- _Assignment_
Copy each line in the data that includes the word "value".

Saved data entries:
****

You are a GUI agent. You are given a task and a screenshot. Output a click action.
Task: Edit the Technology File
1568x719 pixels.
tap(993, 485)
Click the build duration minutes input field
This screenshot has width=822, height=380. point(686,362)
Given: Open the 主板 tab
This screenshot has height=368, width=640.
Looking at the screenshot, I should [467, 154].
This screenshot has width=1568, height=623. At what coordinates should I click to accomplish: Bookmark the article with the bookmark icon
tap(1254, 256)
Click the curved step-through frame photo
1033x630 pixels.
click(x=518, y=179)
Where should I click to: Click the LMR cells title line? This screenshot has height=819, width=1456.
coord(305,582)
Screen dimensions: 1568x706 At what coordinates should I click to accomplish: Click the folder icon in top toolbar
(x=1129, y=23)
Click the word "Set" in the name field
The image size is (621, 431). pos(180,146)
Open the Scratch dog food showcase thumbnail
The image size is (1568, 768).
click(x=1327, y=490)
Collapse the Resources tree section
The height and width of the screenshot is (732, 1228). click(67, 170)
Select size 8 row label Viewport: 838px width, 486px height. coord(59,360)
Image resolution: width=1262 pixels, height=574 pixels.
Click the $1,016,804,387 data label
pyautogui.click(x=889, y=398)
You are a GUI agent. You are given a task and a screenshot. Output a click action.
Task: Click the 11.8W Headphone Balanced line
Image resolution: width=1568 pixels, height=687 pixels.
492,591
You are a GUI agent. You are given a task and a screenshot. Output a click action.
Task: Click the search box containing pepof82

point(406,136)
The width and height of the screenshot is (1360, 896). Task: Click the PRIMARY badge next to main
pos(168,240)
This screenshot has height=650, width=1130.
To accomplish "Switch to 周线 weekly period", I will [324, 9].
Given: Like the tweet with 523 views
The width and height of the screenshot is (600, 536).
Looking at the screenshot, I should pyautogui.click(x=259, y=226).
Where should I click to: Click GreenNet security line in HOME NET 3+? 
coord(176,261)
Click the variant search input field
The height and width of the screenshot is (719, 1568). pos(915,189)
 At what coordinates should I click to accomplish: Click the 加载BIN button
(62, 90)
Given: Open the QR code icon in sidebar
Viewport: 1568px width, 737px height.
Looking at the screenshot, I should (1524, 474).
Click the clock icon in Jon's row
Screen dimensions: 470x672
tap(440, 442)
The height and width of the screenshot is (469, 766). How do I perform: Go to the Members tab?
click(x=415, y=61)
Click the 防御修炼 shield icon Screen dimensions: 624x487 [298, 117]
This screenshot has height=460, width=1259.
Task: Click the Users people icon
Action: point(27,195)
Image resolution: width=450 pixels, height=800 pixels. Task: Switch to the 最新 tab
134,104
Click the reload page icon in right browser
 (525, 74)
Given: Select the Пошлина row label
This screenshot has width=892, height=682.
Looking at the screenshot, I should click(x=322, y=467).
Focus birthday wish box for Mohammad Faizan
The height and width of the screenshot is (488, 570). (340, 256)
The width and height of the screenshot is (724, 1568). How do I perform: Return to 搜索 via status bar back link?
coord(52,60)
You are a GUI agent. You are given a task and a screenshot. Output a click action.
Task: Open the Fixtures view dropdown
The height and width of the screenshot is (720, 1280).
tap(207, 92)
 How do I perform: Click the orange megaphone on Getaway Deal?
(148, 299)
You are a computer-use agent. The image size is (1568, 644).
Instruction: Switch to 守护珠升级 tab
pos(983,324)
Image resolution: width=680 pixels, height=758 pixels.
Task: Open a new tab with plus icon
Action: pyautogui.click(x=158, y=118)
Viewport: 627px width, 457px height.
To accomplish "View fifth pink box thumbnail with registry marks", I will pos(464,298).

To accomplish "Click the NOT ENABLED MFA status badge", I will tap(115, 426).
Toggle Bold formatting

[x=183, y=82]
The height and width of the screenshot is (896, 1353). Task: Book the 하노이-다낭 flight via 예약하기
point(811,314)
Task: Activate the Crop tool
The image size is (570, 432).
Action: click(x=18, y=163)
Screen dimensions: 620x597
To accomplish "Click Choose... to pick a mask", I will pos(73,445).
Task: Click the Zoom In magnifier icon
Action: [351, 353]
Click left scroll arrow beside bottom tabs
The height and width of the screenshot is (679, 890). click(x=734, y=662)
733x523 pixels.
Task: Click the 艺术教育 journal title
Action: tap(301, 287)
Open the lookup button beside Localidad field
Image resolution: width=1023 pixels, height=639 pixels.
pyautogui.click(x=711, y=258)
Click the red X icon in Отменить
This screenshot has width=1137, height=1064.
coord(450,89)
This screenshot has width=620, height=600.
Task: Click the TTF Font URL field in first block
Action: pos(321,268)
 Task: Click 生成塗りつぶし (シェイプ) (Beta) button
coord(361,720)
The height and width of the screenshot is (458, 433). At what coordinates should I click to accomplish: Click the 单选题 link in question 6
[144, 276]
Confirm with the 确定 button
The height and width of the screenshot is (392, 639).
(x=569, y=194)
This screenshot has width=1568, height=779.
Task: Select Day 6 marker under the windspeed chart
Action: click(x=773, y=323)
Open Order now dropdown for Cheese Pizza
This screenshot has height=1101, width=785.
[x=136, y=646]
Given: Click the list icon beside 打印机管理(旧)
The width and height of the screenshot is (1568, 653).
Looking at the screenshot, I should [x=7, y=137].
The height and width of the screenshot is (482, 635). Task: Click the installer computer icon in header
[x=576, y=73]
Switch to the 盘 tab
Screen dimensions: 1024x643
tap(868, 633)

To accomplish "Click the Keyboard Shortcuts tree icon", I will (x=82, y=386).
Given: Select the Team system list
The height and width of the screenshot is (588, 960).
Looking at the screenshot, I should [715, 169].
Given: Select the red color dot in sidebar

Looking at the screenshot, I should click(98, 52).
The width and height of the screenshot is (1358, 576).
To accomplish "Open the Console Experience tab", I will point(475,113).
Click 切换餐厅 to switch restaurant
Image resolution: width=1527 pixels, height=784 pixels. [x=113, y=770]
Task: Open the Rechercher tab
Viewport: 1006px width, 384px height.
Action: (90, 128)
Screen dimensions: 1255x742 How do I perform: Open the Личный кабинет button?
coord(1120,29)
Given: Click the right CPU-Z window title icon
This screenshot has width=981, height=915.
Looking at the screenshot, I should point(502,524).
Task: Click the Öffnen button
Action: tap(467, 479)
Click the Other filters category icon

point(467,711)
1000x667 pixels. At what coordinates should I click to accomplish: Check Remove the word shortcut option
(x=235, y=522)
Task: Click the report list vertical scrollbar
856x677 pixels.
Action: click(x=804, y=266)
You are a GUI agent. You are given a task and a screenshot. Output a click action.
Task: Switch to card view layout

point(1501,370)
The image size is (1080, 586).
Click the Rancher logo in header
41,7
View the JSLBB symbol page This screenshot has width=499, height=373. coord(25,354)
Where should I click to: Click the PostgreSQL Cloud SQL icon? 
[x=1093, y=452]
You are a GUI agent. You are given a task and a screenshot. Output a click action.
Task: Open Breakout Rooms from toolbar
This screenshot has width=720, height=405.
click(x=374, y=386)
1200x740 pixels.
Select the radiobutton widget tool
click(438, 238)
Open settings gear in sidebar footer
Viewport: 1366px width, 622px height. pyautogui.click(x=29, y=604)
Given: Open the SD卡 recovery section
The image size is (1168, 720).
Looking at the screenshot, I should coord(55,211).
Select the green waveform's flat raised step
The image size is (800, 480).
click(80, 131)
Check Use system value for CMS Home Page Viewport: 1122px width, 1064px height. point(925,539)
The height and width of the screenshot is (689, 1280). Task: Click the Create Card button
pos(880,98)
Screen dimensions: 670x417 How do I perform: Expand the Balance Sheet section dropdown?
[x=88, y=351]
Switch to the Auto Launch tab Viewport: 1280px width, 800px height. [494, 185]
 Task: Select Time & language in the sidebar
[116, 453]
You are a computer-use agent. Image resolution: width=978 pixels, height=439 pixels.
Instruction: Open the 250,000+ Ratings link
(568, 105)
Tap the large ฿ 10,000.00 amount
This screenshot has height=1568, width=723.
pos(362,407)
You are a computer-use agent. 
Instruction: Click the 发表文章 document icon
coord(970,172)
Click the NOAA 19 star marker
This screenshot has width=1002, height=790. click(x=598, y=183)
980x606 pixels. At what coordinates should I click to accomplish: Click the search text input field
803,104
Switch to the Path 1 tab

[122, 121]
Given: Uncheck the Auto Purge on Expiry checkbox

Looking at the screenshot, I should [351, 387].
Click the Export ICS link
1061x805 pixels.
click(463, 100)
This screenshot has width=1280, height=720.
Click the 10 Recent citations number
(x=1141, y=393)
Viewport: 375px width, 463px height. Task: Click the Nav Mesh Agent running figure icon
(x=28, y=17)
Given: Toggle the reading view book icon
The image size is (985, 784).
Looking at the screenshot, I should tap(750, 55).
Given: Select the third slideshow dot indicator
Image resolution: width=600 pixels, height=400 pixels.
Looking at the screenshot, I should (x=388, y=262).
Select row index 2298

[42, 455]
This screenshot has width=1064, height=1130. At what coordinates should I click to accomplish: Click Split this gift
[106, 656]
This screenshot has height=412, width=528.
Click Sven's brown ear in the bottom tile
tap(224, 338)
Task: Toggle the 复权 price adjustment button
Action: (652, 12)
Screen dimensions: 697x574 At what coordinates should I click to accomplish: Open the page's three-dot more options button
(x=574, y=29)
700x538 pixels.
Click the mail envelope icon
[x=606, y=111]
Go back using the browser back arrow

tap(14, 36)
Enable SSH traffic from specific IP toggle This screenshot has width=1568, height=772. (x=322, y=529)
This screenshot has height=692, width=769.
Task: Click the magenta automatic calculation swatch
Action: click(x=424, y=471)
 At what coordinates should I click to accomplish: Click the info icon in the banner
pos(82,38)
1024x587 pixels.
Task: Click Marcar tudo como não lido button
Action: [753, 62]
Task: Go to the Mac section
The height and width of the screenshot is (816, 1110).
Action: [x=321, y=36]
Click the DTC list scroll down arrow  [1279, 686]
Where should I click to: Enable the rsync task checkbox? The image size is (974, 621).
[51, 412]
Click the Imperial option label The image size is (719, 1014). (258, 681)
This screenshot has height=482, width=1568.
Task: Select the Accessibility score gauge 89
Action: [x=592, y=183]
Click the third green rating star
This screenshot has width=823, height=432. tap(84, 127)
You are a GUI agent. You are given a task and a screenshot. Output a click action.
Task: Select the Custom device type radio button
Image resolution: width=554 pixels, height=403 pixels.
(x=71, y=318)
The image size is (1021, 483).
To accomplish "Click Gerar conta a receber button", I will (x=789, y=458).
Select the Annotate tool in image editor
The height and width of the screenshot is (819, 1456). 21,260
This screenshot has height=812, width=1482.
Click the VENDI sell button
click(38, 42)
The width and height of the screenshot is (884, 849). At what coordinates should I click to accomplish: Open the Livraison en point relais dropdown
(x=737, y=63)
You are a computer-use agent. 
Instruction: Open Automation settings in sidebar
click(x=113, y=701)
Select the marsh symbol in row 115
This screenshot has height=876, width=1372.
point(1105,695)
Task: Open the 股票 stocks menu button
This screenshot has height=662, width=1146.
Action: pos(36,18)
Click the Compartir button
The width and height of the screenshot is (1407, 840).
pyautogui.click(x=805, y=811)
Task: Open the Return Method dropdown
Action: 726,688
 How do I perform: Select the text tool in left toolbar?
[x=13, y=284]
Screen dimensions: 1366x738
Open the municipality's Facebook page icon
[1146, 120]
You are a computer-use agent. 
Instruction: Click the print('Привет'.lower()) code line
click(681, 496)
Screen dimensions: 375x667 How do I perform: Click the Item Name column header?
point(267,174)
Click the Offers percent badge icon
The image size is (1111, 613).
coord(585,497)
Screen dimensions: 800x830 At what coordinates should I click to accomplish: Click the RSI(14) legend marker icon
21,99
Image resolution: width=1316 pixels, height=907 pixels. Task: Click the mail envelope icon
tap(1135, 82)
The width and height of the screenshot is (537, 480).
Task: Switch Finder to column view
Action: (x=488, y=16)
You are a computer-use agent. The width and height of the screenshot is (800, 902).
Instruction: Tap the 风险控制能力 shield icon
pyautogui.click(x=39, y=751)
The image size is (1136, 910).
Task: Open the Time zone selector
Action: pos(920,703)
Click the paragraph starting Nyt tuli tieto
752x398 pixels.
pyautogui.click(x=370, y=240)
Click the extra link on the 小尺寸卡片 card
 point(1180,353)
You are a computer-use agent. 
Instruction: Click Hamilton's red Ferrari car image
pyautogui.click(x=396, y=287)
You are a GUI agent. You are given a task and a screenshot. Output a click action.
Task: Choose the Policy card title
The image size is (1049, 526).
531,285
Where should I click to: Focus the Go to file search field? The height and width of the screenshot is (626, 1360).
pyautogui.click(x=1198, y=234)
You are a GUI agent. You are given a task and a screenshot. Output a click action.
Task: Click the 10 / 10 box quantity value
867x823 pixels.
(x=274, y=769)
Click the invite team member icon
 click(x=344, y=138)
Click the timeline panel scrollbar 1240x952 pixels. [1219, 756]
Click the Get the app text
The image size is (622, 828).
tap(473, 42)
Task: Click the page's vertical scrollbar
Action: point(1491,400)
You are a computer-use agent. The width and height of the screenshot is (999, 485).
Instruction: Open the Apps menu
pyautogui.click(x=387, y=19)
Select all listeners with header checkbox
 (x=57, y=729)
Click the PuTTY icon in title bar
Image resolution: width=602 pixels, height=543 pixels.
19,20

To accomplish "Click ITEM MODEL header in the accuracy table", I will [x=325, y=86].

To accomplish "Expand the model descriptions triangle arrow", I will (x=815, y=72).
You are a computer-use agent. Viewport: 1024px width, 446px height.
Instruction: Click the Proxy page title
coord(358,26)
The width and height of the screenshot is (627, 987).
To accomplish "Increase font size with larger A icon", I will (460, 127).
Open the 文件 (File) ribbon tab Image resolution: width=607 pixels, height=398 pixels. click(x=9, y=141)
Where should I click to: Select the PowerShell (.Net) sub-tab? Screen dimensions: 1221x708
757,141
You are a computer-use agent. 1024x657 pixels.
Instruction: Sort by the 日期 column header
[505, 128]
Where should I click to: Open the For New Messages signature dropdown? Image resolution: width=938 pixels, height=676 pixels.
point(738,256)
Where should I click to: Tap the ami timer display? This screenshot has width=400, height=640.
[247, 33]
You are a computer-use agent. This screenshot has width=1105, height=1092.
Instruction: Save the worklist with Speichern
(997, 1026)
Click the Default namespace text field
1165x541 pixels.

****

- _Answer box_
Check Use system value for CMS Home Page Viewport: 1122px width, 1064px height. point(925,539)
Task: Click the 10 / 10 box quantity value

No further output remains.